Give the records once more, exactly as they stand.

- - - -

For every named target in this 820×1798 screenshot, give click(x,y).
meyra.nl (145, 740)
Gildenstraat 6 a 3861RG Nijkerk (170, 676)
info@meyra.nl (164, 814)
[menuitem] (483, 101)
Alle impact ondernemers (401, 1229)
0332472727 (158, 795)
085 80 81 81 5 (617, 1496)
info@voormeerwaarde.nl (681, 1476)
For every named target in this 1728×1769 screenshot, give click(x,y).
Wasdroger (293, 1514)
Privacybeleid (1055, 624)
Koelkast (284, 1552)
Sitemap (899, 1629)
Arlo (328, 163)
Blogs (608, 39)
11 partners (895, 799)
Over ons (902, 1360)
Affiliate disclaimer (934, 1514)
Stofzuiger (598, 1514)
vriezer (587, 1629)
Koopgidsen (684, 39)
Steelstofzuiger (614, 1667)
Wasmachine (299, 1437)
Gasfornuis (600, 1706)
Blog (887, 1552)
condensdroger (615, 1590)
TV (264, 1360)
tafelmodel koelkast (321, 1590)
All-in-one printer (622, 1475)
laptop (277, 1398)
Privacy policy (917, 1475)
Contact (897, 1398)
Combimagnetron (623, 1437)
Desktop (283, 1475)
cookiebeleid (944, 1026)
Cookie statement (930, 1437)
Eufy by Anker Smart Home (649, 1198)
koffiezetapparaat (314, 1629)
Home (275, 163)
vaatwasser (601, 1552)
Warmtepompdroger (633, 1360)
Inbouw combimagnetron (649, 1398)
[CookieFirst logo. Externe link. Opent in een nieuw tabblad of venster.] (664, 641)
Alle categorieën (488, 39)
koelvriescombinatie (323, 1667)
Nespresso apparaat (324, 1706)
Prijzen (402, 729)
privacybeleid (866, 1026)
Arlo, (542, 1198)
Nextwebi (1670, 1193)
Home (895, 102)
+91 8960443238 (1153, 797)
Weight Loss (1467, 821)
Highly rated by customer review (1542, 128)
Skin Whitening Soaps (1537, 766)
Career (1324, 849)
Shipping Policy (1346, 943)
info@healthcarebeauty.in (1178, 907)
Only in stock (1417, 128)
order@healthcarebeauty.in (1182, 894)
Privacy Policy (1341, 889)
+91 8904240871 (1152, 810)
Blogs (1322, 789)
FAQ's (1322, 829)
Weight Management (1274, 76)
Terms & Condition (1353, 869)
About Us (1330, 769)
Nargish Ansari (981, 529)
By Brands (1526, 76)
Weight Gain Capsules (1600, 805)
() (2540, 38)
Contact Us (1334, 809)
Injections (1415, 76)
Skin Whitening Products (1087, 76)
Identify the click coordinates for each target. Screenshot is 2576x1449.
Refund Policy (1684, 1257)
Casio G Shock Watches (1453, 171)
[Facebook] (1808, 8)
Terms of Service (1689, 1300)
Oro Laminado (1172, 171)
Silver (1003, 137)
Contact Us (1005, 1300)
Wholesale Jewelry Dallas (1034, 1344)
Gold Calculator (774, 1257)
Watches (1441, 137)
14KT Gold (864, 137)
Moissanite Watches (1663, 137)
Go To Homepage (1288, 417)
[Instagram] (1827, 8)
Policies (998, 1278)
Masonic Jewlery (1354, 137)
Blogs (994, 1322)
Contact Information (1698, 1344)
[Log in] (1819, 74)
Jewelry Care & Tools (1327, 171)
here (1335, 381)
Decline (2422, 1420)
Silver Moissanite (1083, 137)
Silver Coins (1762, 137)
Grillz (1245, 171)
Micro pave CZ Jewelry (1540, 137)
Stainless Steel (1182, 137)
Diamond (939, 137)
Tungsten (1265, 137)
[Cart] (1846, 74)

- - - -

**OUTPUT OF THE EXERCISE**
For every named target in this 820×1798 screenshot, give click(x,y).
meyra.nl (145, 740)
Gildenstraat 6 a 3861RG Nijkerk (170, 676)
info@meyra.nl (164, 814)
[menuitem] (483, 101)
Alle impact ondernemers (401, 1229)
0332472727 (158, 795)
085 80 81 81 5 (617, 1496)
info@voormeerwaarde.nl (681, 1476)
For every named target in this 1728×1769 screenshot, give click(x,y).
Wasdroger (293, 1514)
Privacybeleid (1055, 624)
Koelkast (284, 1552)
Sitemap (899, 1629)
Arlo (328, 163)
Blogs (608, 39)
11 partners (895, 799)
Over ons (902, 1360)
Affiliate disclaimer (934, 1514)
Stofzuiger (598, 1514)
vriezer (587, 1629)
Koopgidsen (684, 39)
Steelstofzuiger (614, 1667)
Wasmachine (299, 1437)
Gasfornuis (600, 1706)
Blog (887, 1552)
condensdroger (615, 1590)
TV (264, 1360)
tafelmodel koelkast (321, 1590)
All-in-one printer (622, 1475)
laptop (277, 1398)
Privacy policy (917, 1475)
Contact (897, 1398)
Combimagnetron (623, 1437)
Desktop (283, 1475)
cookiebeleid (944, 1026)
Cookie statement (930, 1437)
Eufy by Anker Smart Home (649, 1198)
koffiezetapparaat (314, 1629)
Home (275, 163)
vaatwasser (601, 1552)
Warmtepompdroger (633, 1360)
Inbouw combimagnetron (649, 1398)
[CookieFirst logo. Externe link. Opent in een nieuw tabblad of venster.] (664, 641)
Alle categorieën (488, 39)
koelvriescombinatie (323, 1667)
Nespresso apparaat (324, 1706)
Prijzen (402, 729)
privacybeleid (866, 1026)
Arlo, (542, 1198)
Nextwebi (1670, 1193)
Home (895, 102)
+91 8960443238 (1153, 797)
Weight Loss (1467, 821)
Highly rated by customer review (1542, 128)
Skin Whitening Soaps (1537, 766)
Career (1324, 849)
Shipping Policy (1346, 943)
info@healthcarebeauty.in (1178, 907)
Only in stock (1417, 128)
order@healthcarebeauty.in (1182, 894)
Privacy Policy (1341, 889)
+91 8904240871 (1152, 810)
Blogs (1322, 789)
FAQ's (1322, 829)
Weight Management (1274, 76)
Terms & Condition (1353, 869)
About Us (1330, 769)
Nargish Ansari (981, 529)
By Brands (1526, 76)
Weight Gain Capsules (1600, 805)
() (2540, 38)
Contact Us (1334, 809)
Injections (1415, 76)
Skin Whitening Products (1087, 76)
Identify the click coordinates for each target. Screenshot is 2576x1449.
Refund Policy (1684, 1257)
Casio G Shock Watches (1453, 171)
[Facebook] (1808, 8)
Terms of Service (1689, 1300)
Oro Laminado (1172, 171)
Silver (1003, 137)
Contact Us (1005, 1300)
Wholesale Jewelry Dallas (1034, 1344)
Gold Calculator (774, 1257)
Watches (1441, 137)
14KT Gold (864, 137)
Moissanite Watches (1663, 137)
Go To Homepage (1288, 417)
[Instagram] (1827, 8)
Policies (998, 1278)
Masonic Jewlery (1354, 137)
Blogs (994, 1322)
Contact Information (1698, 1344)
[Log in] (1819, 74)
Jewelry Care & Tools (1327, 171)
here (1335, 381)
Decline (2422, 1420)
Silver Moissanite (1083, 137)
Silver Coins (1762, 137)
Grillz (1245, 171)
Micro pave CZ Jewelry (1540, 137)
Stainless Steel (1182, 137)
Diamond (939, 137)
Tungsten (1265, 137)
[Cart] (1846, 74)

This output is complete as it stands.